“So long as you don’t let go,” was the reply from above him.
“Well, don’t you let go, or you’ll be knocking me off. I say, I wonder what the birds think of it all.”
“Don’t seem to mind it much,” replied Joe. “But I suppose we sha’n’t leave these ladders here when the mine-shaft is all right.”
“No, because we shall go along the adit, that way. Father says Sam Hardock wants the gallery widened a little, so that a tramway can be laid down, and then he’ll run trucks along it, and tilt all the rubbish into the sea.”
“Yes, young gentlemen, that’s the way,” said a voice below them. “So you’re coming down to have a look?”
“I say, Sam, you startled me,” cried Gwyn. “Well, how does the pump work?”
“Splendidly, sir; here’s a regular stream of water coming along, and running into the sea like a cascade, as they call it. Only ten more steps, sir. That’s it! Mind how you come there. None too much room. We must have a strong rail all round here, or there’ll be some accident. Two more steps, Mr Joe. That’s the way! Now then, sir, don’t this look business-like?”
The boys were standing now on the platform, whose struts were sloping to the rock below, and through an opening between them and the mouth of the adit the water came running out, bright and clear, to plunge down the face of the cliff in a volume, which promised well for draining the mine.

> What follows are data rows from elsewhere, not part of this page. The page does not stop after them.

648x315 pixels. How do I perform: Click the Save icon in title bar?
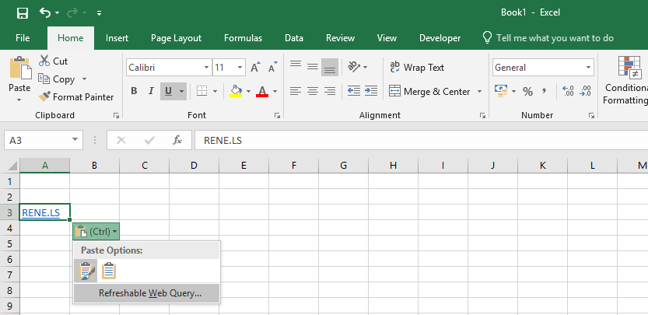click(22, 13)
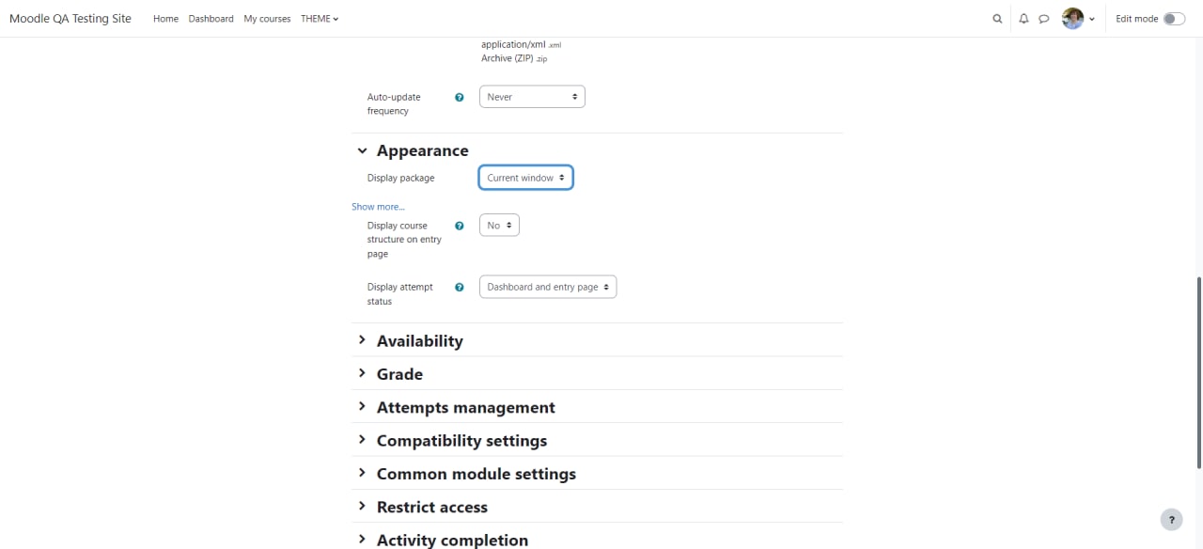This screenshot has height=549, width=1203.
Task: Click help icon for Display attempt status
Action: [x=459, y=287]
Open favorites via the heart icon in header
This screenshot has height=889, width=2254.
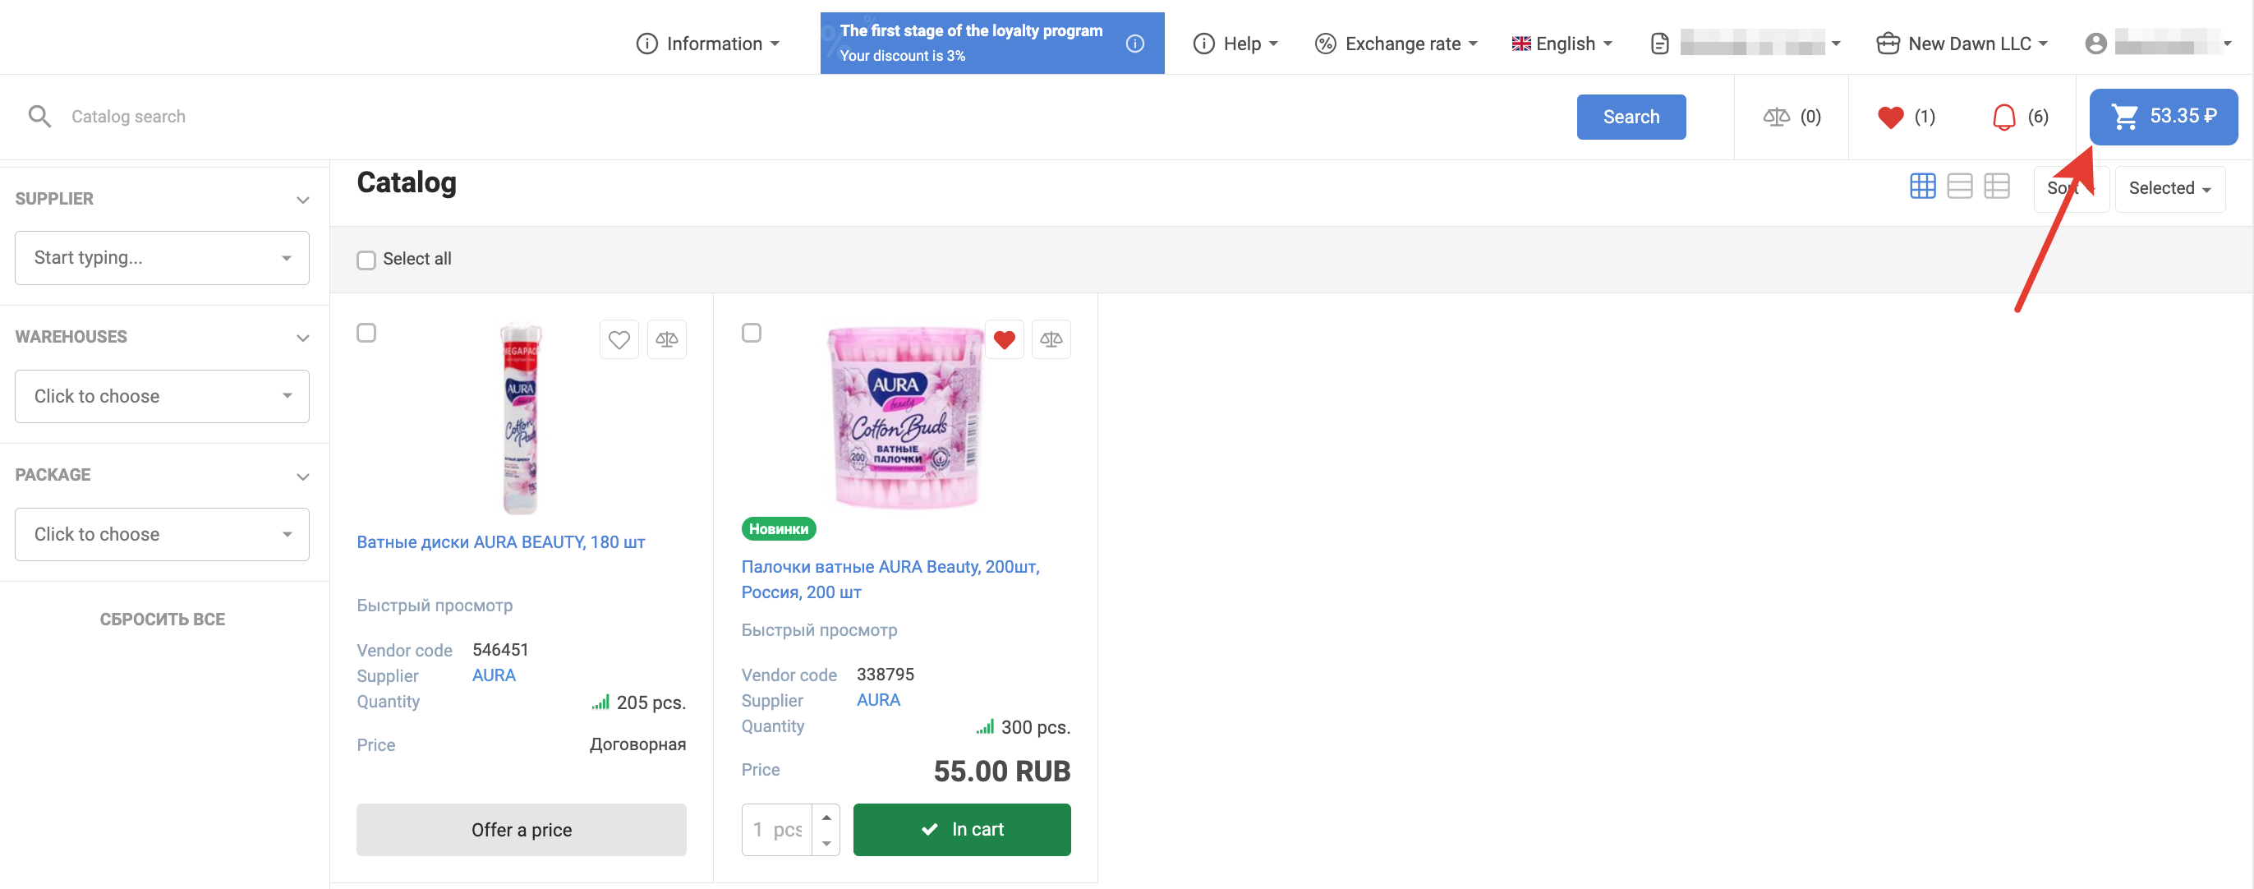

“Why, it won’t take long to empty the place at this rate,” cried Joe, as he knelt upon the platform and gazed down at the falling water, which dropped sheer for about twenty feet, then struck the rock, glanced off, and fell the rest of the way in a broken sheet of foam, which rapidly changed into a heavy rain.
“No, sir, it won’t take very long,” said Hardock. “A few weeks, I suppose; because, as it lowers, we shall have to put down fresh machinery to reach it, and so on, right to the sumph at the bottom.”